When Cantor Mitchell Joshua Martin recently led a service in the chapel at Congregation Beth Israel, he didn’t just stand in front and sing. According to spiritual leader Rabbi Paul Kerbel, Martin wandered around the room “encouraging the children to join him in the prayers.”

That embodies both the approach Martin, 49, takes to being a cantor in a contemporary Conservative synagogue and “the kind of outreach” that Kerbel said Beth Israel was looking for in a cantor.

“My approach to services,” Martin said in a telephone interview Tuesday, “is that services are not a spectator sport, but a participation sport. I want active participation. I’m not there to prove that I can sing, but I’m there to uplift [the congregants] and encourage them to participate with me in the prayer experience. I like to involve everybody.”

This approach also influences the kinds of music he will bring to the services. “I will use everything from [classical cantor] Yossele Rosenblatt to [contemporary Jewish songwriter] Debbie Friedman, as long as they adhere to the nusach, don’t unnecessarily repeat words and are designed to encourage people to participate,” he said.

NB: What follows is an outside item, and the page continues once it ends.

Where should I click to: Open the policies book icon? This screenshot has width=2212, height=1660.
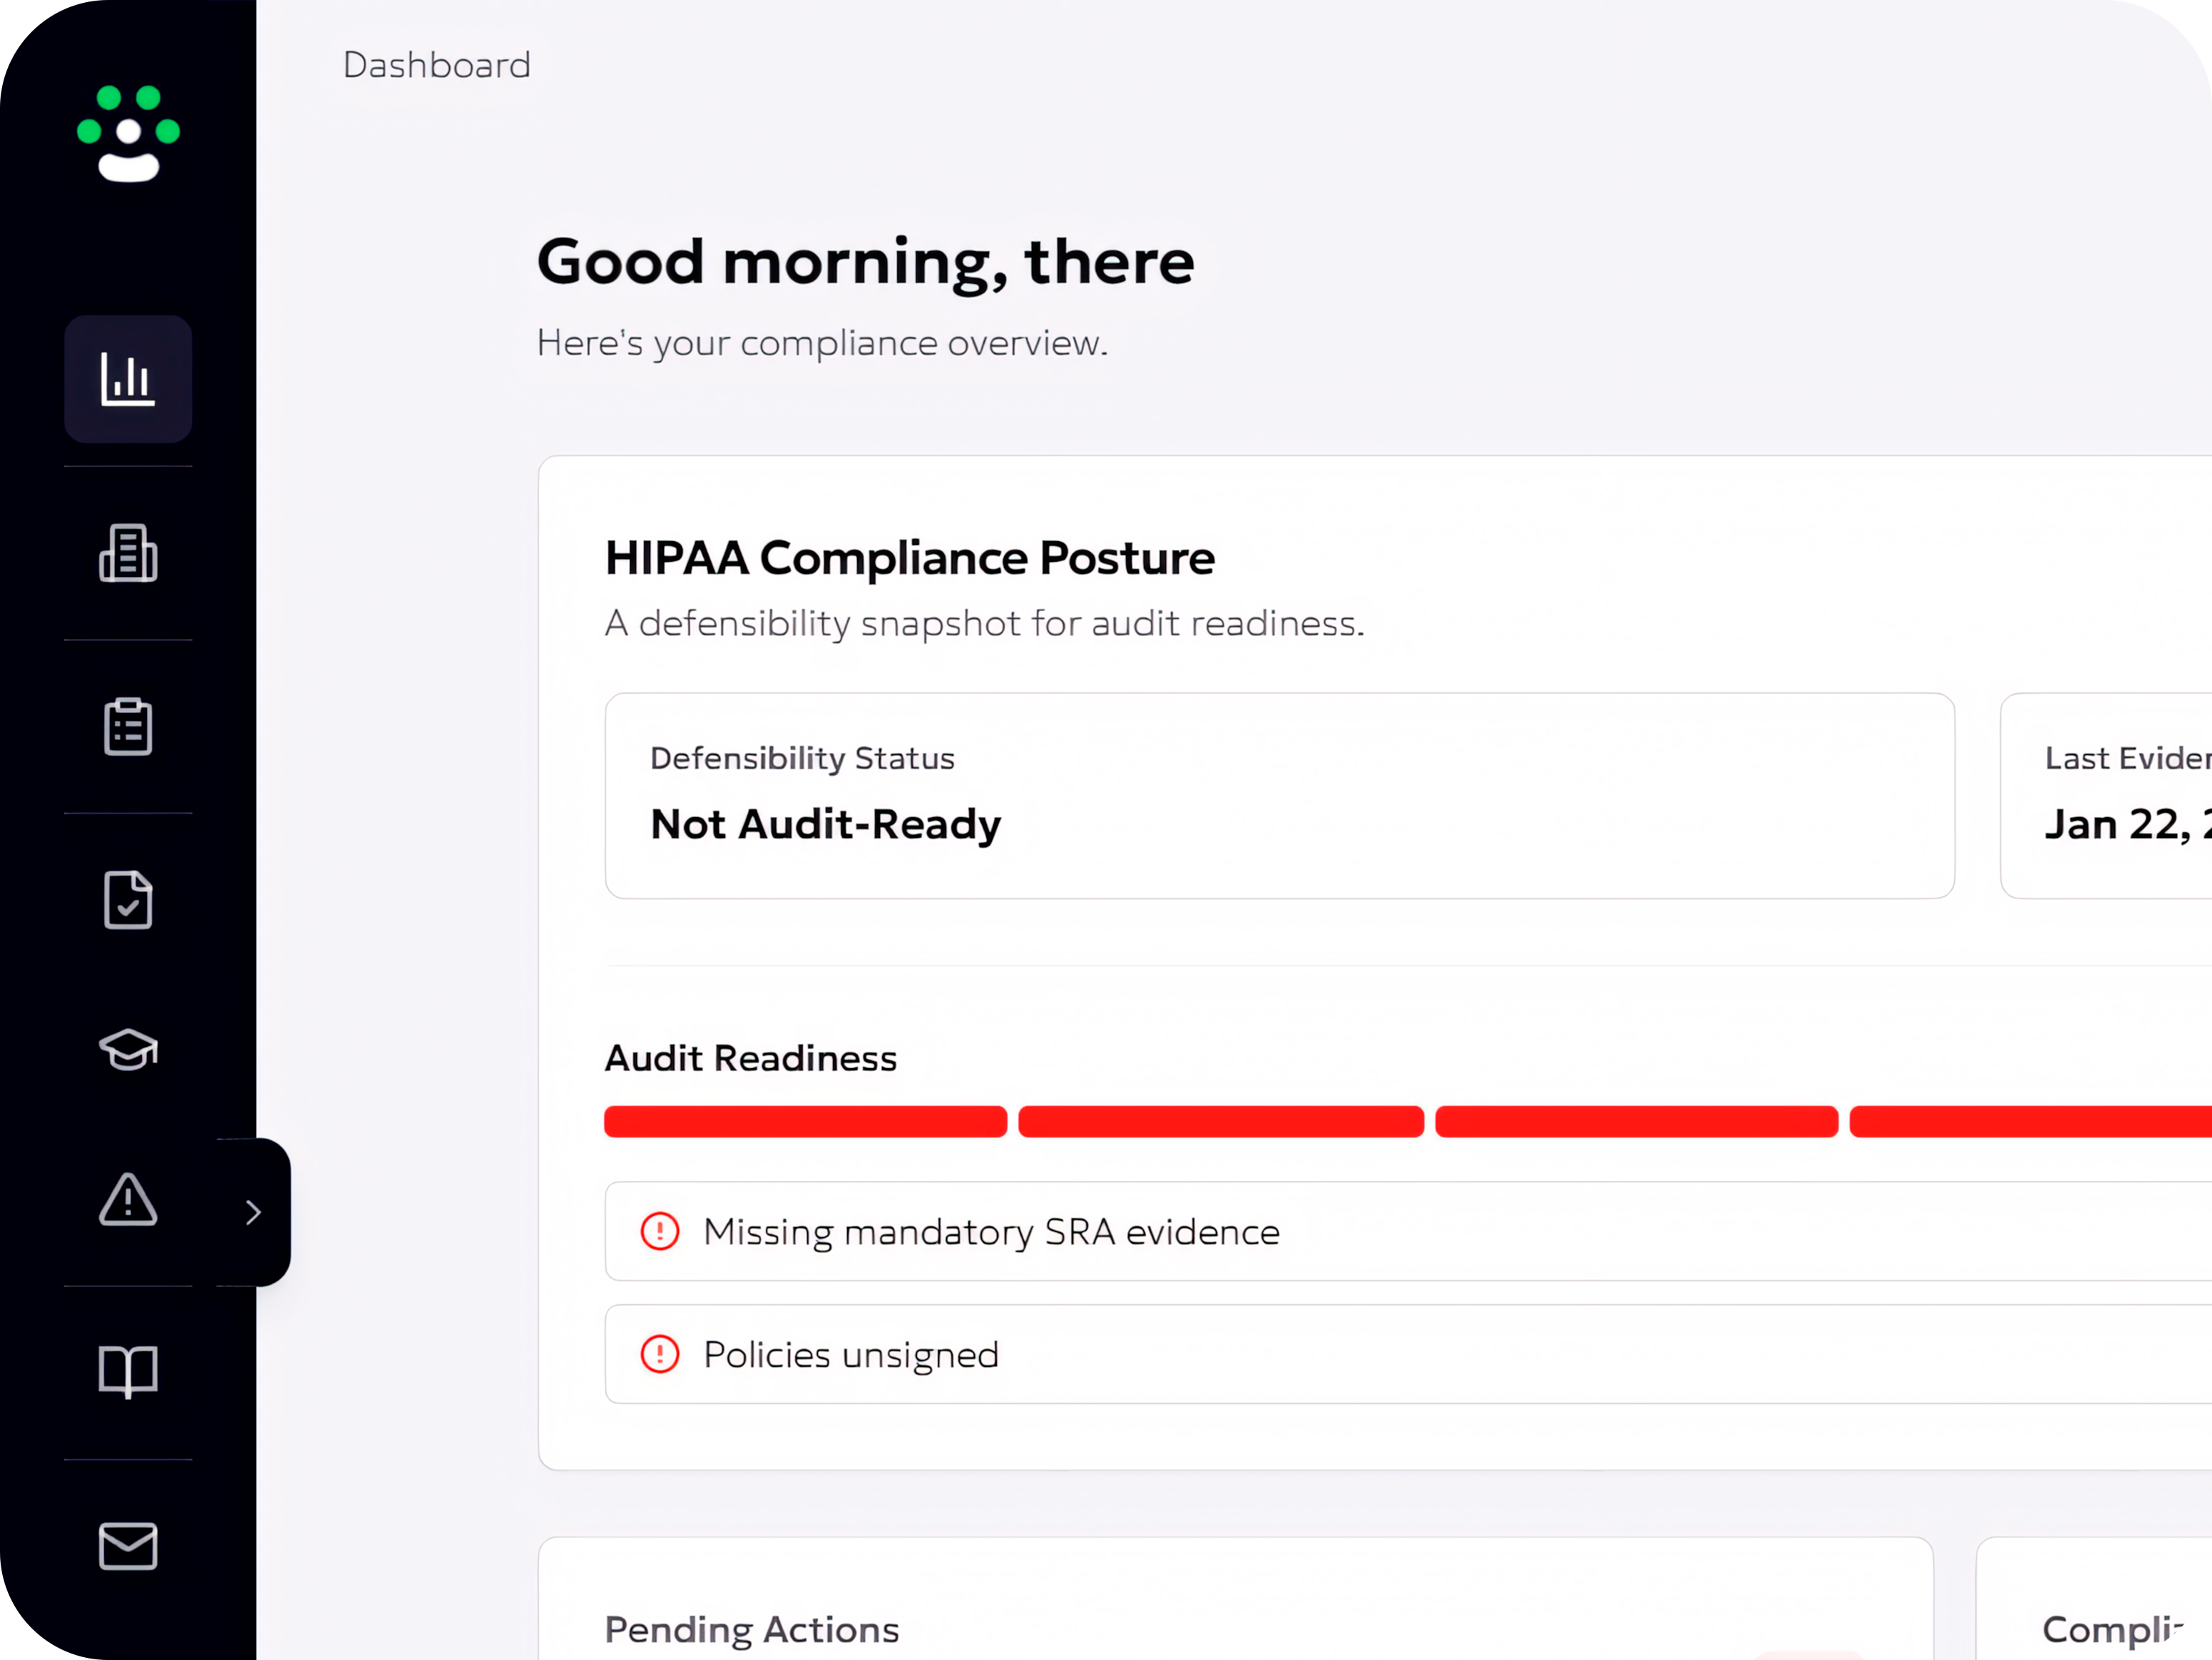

He also seems to be the kind of person who emphasizes the positive. The projects he said he would like to do at Beth Israel, where he started Aug. 15, include not only revitalizing the music program, expanding the choir and reinstituting the youth chorus, but also “I want people to feel comfortable with yiddishkeit without guilt,” to emphasize “not what people don’t do, but what they do.”

Martin thereby seems to have the sort of personality that attracts people quickly. “You wanted to be his friend right away,” said Joyce Altman, CEO of the Wisconsin Conservatory of Music and co-chair of CBI’s cantor search committee with Gayle Weber Rakita. “It was one of those connections that was just made instantly…. He was by far the best candidate in terms of musical experience and personality.”

Martin certainly doesn’t need to prove to a congregation that he can sing; he has been proving that since he was a child. Born and raised in Toronto, he was singing in his Conservative synagogue’s choir since he was about 8, and rose to become conductor of the group.

He is musician enough to have been accepted at the Royal Conservatory of Music in Toronto, where he studied piano and voice. But he also knew from early on that he wanted to be a cantor.

This was partly from the inspiration of the cantors he worked with in Toronto, whom he called “wonderfully positive role models.” The impulse also partly came from his “community-minded” family; his late mother at one point was director of all the Jewish nursery schools in Toronto and was a founder of the Toronto Jewish Hearing Impaired Society.

But it also came from his own movement to a greater level of Jewish observance. Being a cantor for Martin is “a way … to be able to function and give back to the Jewish community and not have the conflicts other professions would have given me in being observant.”

After graduation from the Jewish Theological Seminary’s Cantors Institute, Martin served congregations in Pennsylvania, New Jersey, New York — and Miami, where his congregation included Rabbi Herbert Panitch, spiritual leader emeritus of Beth Israel. When Martin decided he did not feel “professionally fulfilled” in his previous post in Long Island, Panitch encouraged him to apply to Beth Israel.

“I see a great deal of potential in this congregation,” Martin said of Beth Israel. “It is a beautiful facility in a wonderful area.” Furthermore, he and his wife Harriet (nee Widawski) were looking for “a nice, comfortable life style, calmer than the rat race of New York, where we could be part of a cohesive and well-organized Jewish community,” and the Milwaukee area seemed to fit.

Harriet, who currently works as outreach manager for the Conference on Jewish Material Claims Against Germany, will be looking for employment once the family fully moves here. They have four children, of whom the youngest — Yoni, 16 — will also move here. Their third child, Rachel, 18, will be attending a United Synagogue Youth program at the Hebrew University in Jerusalem this fall.